Model Catalog
KULVEX maintains a curated catalog of abliterated models optimized for self-hosted inference.
Available Models
Chat / General Purpose
| Model | Params | GGUF Quants | Min VRAM | Source |
|---|---|---|---|---|
| Qwen 3.5 27B | 27B | Q4_K_M, Q6_K, Q8_0 | 16 GB | mradermacher |
| Gemma 3 27B | 27B | Q4_K_M, Q6_K, Q8_0 | 16 GB | mlabonne |
| Qwen 3 14B | 14B | Q4_K_M, Q6_K, Q8_0 | 8 GB | huihui-ai |
| Qwen 3 8B | 8B | Q4_K_M, Q6_K, Q8_0 | 5 GB | huihui-ai |
| Qwen 3 4B | 4B | Q4_K_M, Q8_0 | 3 GB | huihui-ai |
Code
| Model | Params | GGUF Quants | Min VRAM | Source |
|---|---|---|---|---|
| GLM-4.7 Flash 30B | 30B (MoE, 3.3B active) | Q4_K_M, Q8_0 | 18 GB | huihui-ai |
| Devstral 24B | 24B | Q4_K_M, Q6_K | 14 GB | mradermacher |
Vision
| Model | Params | GGUF Quants | Min VRAM | Source |
|---|---|---|---|---|
| Gemma 3 12B Vision | 12B | Q4_K_M, Q6_K | 8 GB | mlabonne |
| GLM-OCR 0.9B | 0.9B | Q8_0 | 2 GB | huihui-ai |
Quantization Guide
| Quant | Quality | Size vs FP16 | When to Use |
|---|---|---|---|
| Q8_0 | ~97% | ~50% | Best quality, fits in VRAM |
| Q6_K | ~92% | ~40% | Good balance |
| Q4_K_M | ~85% | ~28% | Most popular, fits smaller GPUs |
Higher quantization = better quality but more VRAM. The installer picks the best quant that fits your GPU.
How Selection Works
- Installer detects your GPU(s) and VRAM
- Model selector iterates the catalog by priority
- For each model, tries quants from highest to lowest (Q8_0 → Q6_K → Q4_K_M)
- Picks the largest model at the highest quant that fits
- Downloads the GGUF from HuggingFace and creates a symlink (
mnemo-chat.gguf)
Adding Models
The model catalog is at core/ai_engine/model_catalog.py.
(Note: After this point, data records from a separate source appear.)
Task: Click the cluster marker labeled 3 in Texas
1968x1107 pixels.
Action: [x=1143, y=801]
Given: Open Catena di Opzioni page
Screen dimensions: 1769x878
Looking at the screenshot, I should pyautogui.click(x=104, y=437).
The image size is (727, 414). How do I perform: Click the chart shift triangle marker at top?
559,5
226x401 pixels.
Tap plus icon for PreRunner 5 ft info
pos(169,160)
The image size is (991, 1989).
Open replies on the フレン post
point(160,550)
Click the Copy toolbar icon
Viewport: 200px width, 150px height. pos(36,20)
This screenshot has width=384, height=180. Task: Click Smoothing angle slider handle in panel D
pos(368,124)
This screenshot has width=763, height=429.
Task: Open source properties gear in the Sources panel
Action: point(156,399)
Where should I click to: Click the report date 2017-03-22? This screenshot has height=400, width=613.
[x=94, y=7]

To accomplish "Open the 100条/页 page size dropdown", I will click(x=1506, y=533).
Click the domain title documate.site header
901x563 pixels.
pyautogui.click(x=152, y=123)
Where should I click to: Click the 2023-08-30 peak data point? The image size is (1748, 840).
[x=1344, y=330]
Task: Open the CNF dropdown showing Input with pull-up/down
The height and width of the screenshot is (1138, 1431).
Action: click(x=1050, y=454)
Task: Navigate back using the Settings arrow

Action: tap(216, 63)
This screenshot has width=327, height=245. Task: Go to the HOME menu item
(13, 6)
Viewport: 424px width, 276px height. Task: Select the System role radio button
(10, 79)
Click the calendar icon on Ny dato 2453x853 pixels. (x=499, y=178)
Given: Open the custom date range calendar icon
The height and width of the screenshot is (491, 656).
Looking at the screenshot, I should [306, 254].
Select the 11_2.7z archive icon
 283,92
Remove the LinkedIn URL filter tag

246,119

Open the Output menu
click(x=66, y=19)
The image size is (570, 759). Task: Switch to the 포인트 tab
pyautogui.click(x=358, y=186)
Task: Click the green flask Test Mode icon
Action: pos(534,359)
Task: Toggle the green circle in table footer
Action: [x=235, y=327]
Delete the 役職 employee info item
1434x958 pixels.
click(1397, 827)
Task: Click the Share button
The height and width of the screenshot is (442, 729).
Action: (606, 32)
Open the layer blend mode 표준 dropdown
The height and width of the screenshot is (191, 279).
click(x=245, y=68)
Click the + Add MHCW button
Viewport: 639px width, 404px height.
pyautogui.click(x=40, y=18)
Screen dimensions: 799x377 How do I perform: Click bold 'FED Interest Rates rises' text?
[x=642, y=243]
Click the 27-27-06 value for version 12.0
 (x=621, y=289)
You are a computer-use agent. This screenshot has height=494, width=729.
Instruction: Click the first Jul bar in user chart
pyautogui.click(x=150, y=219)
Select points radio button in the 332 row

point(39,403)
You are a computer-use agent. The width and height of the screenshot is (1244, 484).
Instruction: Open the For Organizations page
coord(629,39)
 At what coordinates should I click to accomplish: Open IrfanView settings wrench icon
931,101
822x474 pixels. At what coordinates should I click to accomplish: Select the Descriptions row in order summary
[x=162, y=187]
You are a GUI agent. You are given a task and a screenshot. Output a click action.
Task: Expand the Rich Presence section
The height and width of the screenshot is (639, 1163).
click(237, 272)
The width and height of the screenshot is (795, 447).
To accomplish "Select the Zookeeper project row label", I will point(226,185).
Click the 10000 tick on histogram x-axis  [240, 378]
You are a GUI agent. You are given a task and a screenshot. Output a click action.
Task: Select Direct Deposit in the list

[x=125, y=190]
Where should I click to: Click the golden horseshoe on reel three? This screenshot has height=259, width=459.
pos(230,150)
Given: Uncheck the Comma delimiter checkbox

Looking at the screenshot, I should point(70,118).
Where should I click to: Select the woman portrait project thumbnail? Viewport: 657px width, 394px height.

To add a model:
- Find an abliterated GGUF on HuggingFace
- Add a
CatalogModelentry with GGUF quants, VRAM requirements, and capabilities - The selector will automatically consider it during installation
API
# List all catalog models
curl http://localhost:9100/api/ai/catalog
# Filter by VRAM
curl http://localhost:9100/api/ai/catalog?vram_mb=12000
# See current model assignment
curl http://localhost:9100/api/ai/model-assignment